Charter school attendance was always limited by geography. But when you attend an online school, you can learn wherever you can reach the internet.

So now online schools, particularly two online schools based in North Bend and Scio, have enormous out-of-district populations.

Brenda Frank chairs the state board of education.

Brenda Frank: “Now, it’s just ‘how do we apply the rules.’ It came on very fast, and came on very surprisingly with overwhelming support. So now we’re trying to balance everything, and come to an agreement of what’s in the best interest of the student and their education.”

The state board members’ balancing act doesn’t stop with the students who want online classes. They have to consider students in traditional schools, too.

That’s because as a student leaves one district for an online charter school in another district, he or she takes about $6000 out of the district, too. 

So the question the state board asked: should there be limits on how many students can leave a district for an online program?
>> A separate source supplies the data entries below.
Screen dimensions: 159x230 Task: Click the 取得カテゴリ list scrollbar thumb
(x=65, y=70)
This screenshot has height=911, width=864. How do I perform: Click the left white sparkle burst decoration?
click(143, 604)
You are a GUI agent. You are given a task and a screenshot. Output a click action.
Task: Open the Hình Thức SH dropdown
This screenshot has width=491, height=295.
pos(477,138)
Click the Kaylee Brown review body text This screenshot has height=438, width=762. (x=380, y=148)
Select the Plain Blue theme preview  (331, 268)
Thursday the board said yes.

Laurie Wimmer with the teachers’ union, Oregon Education Association, agrees with that decision.

Laurie Wimmer: “We appreciate that they are acknowledging that there is harm to the students who are in brick-and-mortar schools when the school they attend has a funding loss based on students leaving the district, or home-schoolers taking money that is meant for the home district, to another kind of entity.”
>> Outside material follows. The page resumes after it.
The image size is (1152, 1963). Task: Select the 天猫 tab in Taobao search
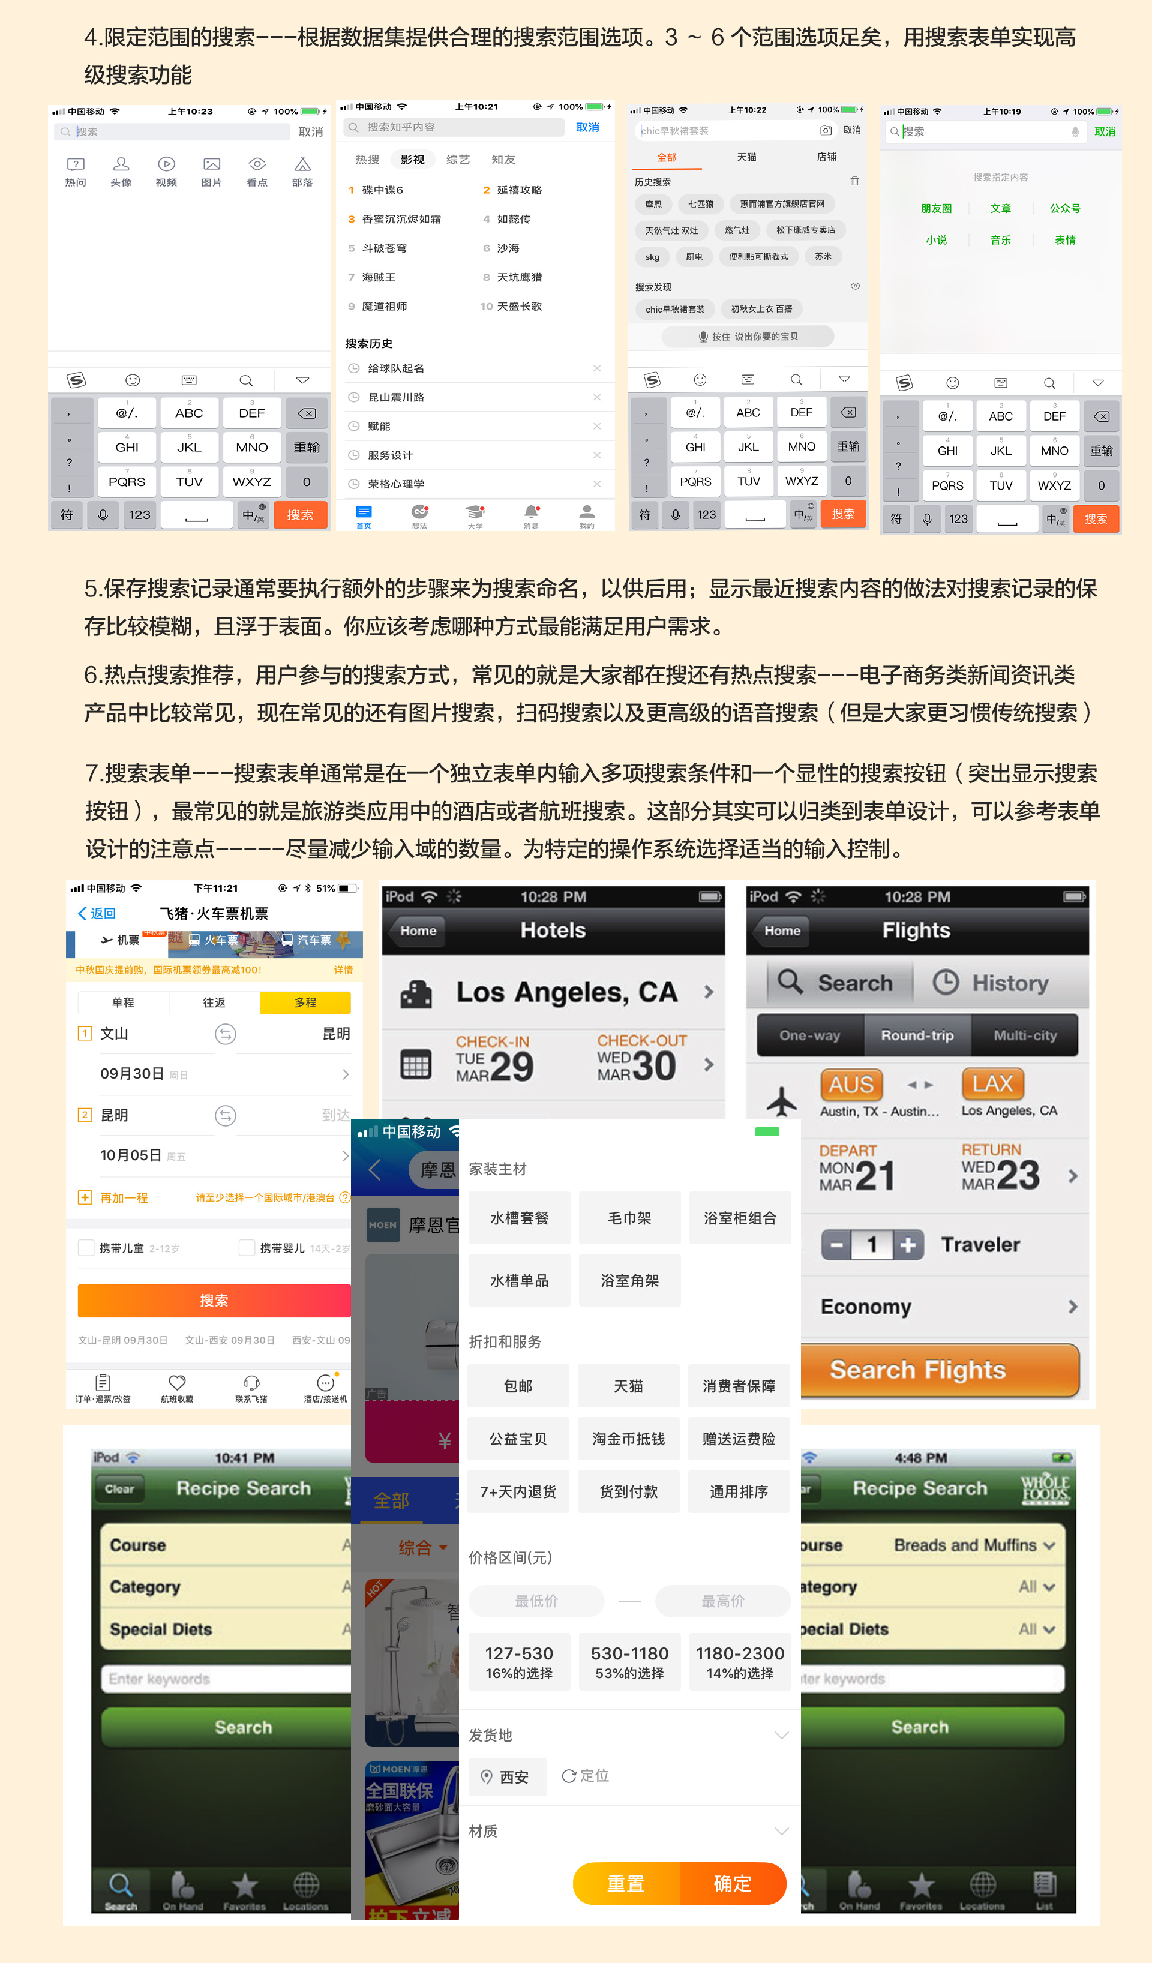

Charter school advocate, Rob Kremer, chafes when he hears teachers or board members talk about “losing” students to charter schools. He says it’s a choice – and he was disappointed at hearing the board support a cap on transfers.

Rob Kremer: “ I’m not sure it makes sense to arbitrarily limit children’s choice of a school.”

Kremer says he came away confused by some of the board’s actions. He says the board gave no reassurance to parents of kids in the state’s largest online charter school, Oregon Connections Academy.

The school, which has more than 2,000 students, continues to operate under a year-to-year rule waiver.

The state board didn’t exactly please the teachers’ union, either. The union doesn’t want charter schools involved in online education at all.

The union’s Laurie Wimmer says the board is missing the big picture. She says most students want online education and a traditional school experience – not one or the other.